# Exercise goal
After finding the line containing "Open the RViz" below, please output that line and each following one through the line containing "has height=628, width=1568.", exactly as written.

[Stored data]
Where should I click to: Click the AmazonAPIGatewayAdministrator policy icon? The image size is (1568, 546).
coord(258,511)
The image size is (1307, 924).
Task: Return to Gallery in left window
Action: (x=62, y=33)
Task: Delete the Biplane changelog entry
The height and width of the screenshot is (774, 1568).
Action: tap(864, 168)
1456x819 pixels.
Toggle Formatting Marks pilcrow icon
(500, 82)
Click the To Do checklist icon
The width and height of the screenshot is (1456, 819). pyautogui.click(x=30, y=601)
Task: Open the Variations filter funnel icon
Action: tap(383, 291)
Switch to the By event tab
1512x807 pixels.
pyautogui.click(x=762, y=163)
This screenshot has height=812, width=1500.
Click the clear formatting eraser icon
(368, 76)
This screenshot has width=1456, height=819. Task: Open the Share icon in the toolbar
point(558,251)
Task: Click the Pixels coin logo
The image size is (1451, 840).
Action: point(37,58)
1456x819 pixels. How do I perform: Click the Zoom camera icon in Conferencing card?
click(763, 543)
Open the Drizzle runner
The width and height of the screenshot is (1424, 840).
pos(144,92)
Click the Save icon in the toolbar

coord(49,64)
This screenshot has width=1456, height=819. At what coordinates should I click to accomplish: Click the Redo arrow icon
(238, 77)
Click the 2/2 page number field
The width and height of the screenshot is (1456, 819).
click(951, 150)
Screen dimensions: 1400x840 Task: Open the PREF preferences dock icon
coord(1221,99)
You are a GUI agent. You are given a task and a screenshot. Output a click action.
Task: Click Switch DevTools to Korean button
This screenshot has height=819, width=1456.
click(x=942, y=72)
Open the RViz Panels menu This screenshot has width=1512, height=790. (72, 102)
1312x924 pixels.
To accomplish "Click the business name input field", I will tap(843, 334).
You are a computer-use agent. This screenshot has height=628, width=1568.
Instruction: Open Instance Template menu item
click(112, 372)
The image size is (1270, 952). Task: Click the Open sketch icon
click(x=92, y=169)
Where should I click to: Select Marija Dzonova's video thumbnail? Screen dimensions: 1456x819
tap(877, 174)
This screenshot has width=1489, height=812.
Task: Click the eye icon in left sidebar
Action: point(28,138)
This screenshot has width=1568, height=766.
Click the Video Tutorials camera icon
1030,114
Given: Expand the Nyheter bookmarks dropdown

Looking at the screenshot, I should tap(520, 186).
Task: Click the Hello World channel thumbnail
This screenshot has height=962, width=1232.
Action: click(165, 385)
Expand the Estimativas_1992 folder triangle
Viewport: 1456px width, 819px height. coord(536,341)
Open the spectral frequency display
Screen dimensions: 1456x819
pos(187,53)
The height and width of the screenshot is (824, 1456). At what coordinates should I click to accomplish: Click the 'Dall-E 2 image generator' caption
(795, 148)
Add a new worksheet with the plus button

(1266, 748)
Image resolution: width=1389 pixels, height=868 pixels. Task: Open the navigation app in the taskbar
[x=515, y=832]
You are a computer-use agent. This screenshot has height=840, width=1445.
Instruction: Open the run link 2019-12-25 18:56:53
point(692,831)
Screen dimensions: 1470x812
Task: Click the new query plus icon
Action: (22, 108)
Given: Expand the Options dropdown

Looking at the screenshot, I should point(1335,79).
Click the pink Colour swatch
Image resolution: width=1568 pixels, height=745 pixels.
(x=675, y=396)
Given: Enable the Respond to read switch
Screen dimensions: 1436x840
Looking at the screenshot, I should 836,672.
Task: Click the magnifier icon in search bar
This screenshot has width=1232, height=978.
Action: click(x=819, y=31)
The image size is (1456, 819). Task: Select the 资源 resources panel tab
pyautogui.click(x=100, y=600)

# Finished exercise
Open the RViz Panels menu This screenshot has width=1512, height=790. (72, 102)
1312x924 pixels.
To accomplish "Click the business name input field", I will tap(843, 334).
You are a computer-use agent. This screenshot has height=628, width=1568.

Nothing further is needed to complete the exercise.